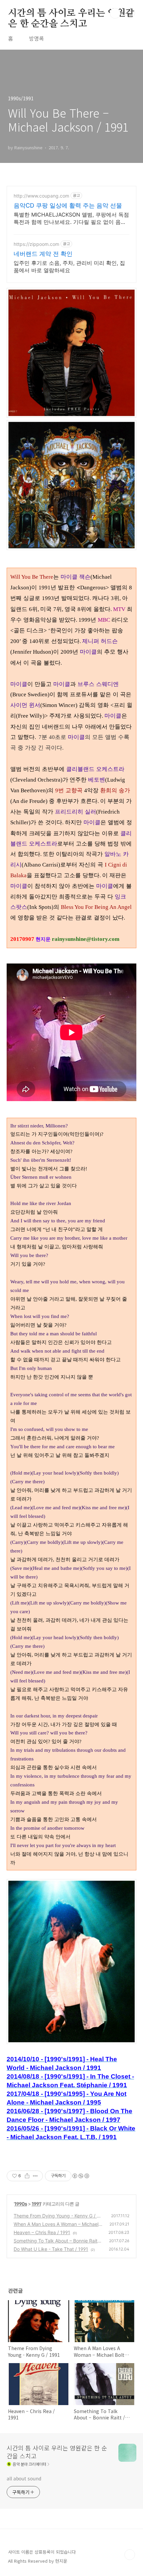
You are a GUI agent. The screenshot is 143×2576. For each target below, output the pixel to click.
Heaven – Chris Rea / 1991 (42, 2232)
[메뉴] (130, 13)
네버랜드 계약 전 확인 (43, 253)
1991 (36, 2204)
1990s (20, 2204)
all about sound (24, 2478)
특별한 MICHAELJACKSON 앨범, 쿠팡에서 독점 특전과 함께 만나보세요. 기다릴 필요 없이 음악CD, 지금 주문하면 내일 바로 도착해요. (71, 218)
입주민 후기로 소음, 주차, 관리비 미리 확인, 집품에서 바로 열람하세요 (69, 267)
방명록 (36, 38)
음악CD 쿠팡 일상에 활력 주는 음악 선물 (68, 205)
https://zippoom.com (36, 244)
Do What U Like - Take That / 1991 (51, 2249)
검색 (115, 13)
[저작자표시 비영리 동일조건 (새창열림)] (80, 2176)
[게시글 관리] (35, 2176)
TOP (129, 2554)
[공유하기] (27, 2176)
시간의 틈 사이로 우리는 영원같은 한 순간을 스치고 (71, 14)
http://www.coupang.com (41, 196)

...

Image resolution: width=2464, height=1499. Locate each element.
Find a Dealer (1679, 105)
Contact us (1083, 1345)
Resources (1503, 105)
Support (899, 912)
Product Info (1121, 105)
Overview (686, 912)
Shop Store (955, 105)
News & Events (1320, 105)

--

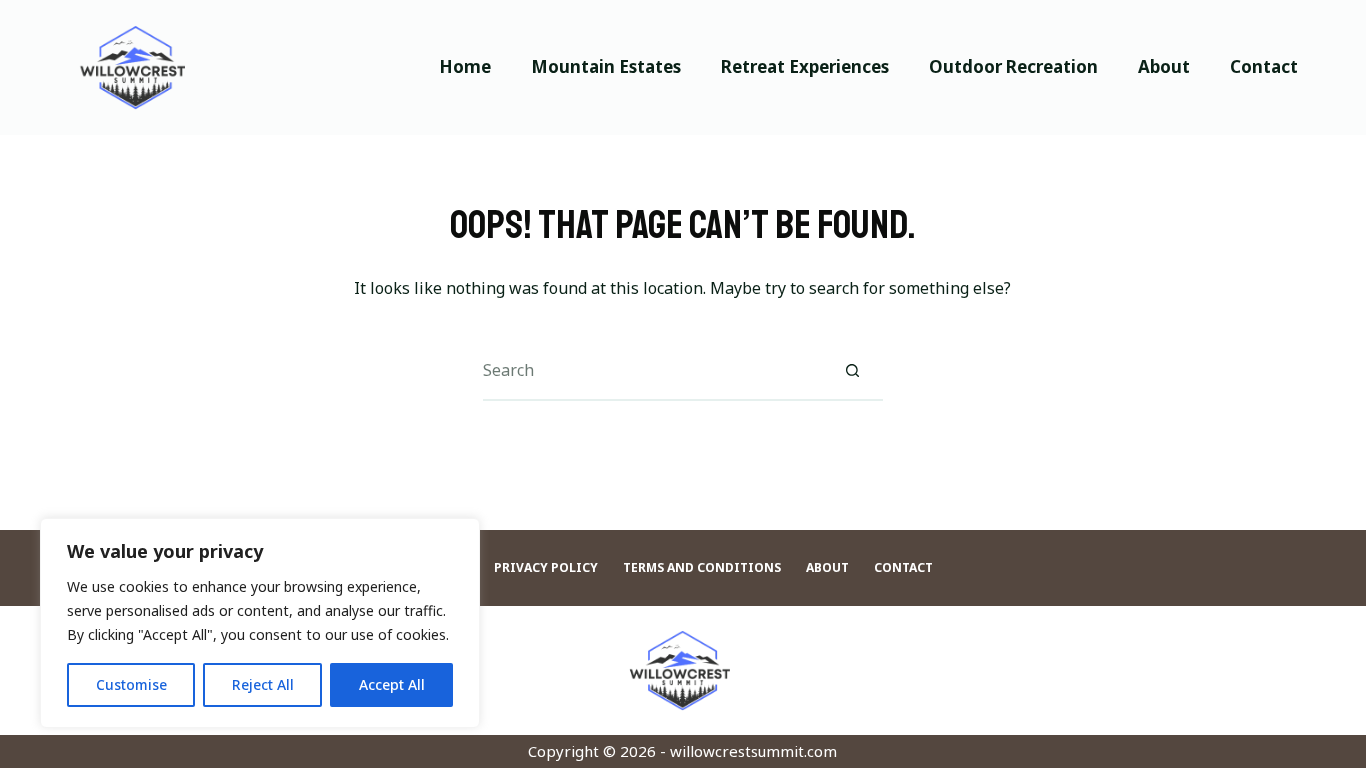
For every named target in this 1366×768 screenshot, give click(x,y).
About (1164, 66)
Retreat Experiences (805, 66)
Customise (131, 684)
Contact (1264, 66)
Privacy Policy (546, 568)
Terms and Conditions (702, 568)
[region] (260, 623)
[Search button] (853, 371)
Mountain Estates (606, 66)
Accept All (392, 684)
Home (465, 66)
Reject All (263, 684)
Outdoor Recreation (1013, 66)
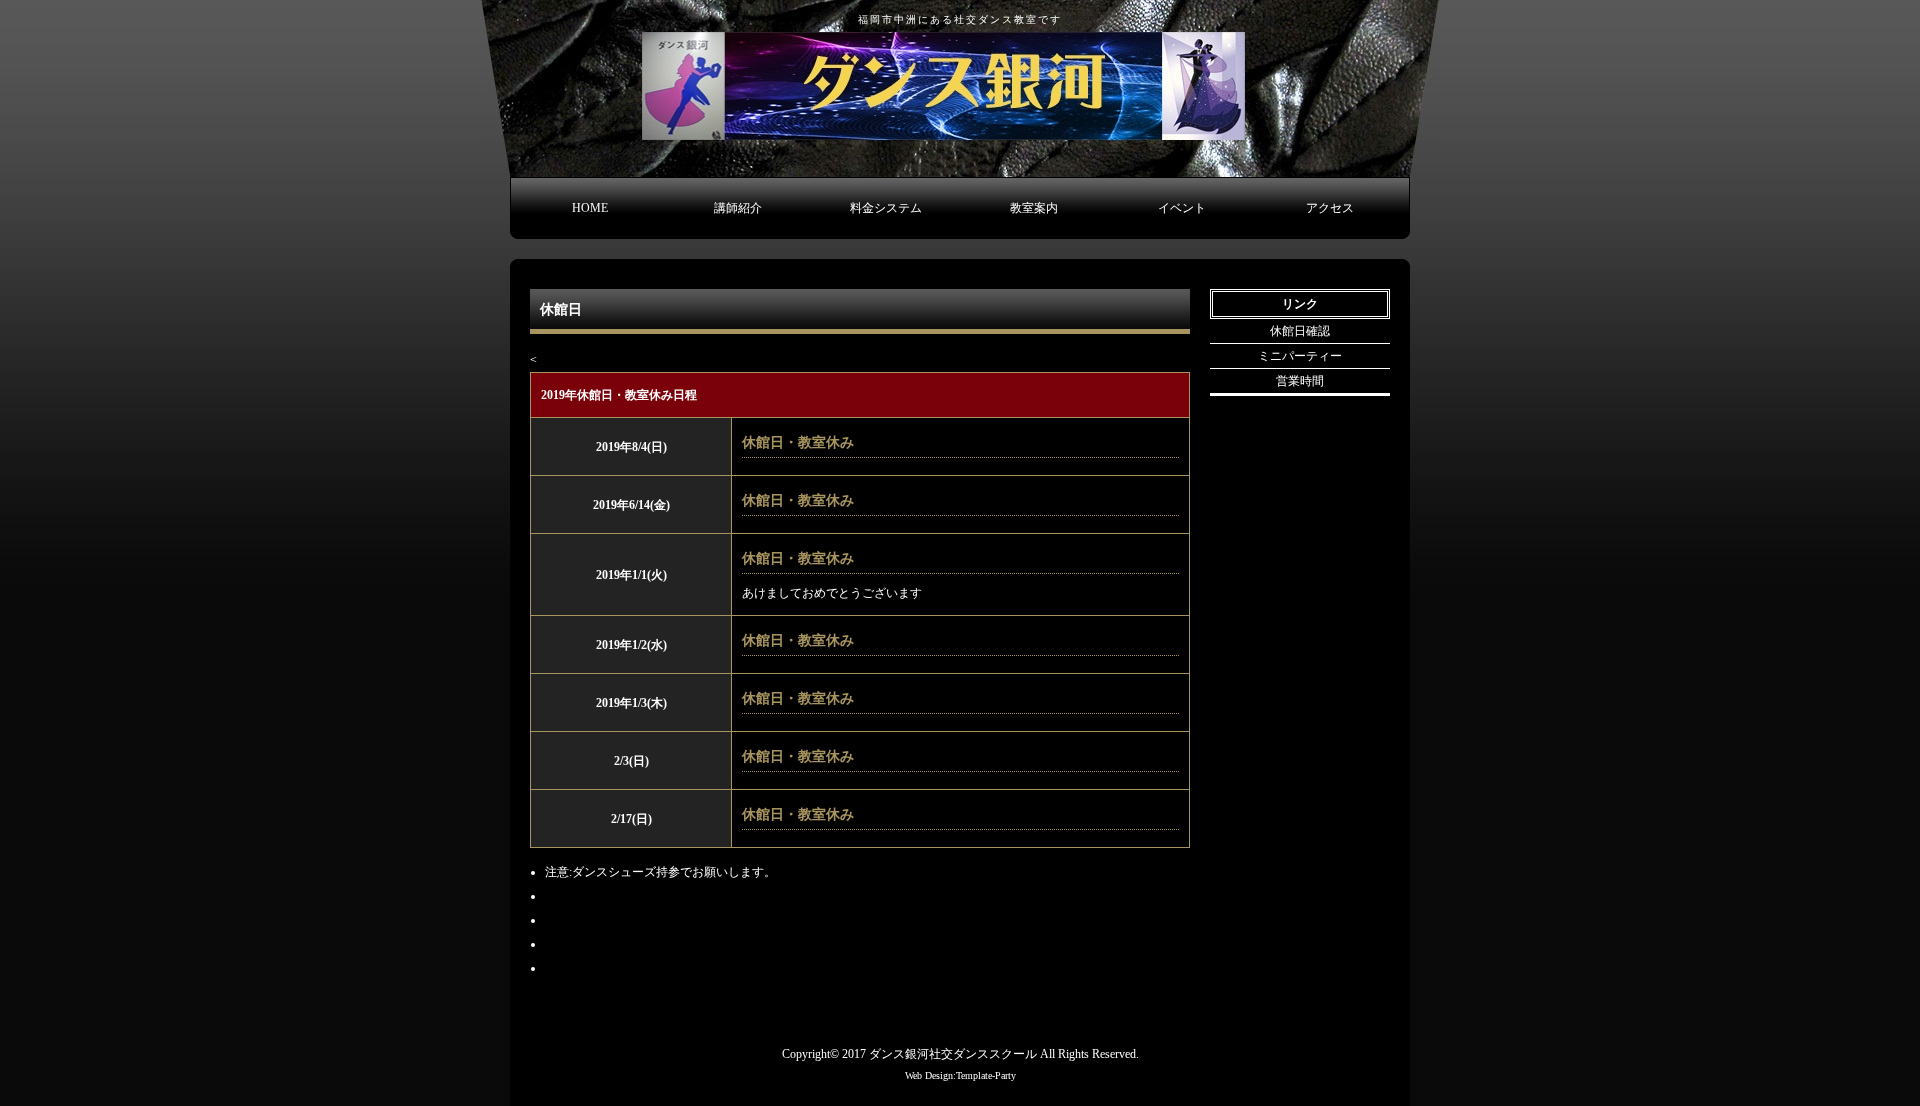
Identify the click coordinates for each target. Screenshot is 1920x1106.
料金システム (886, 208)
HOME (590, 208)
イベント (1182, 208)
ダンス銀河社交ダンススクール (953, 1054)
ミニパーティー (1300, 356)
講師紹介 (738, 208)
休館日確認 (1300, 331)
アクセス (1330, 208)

Task to complete: For this exercise, transcribe exactly the part of the records above that opens with the line containing "Privacy Policy (546, 568)" and closes with the one containing "休館日確認 (1300, 331)". Pictures are not part of the copy.

Expected output:
Privacy Policy (546, 568)
Terms and Conditions (702, 568)
[region] (260, 623)
[Search button] (853, 371)
Mountain Estates (606, 66)
Accept All (392, 684)
Home (465, 66)
Reject All (263, 684)
Outdoor Recreation (1013, 66)
Identify the click coordinates for each target. Screenshot is 1920x1106.
料金システム (886, 208)
HOME (590, 208)
イベント (1182, 208)
ダンス銀河社交ダンススクール (953, 1054)
ミニパーティー (1300, 356)
講師紹介 (738, 208)
休館日確認 (1300, 331)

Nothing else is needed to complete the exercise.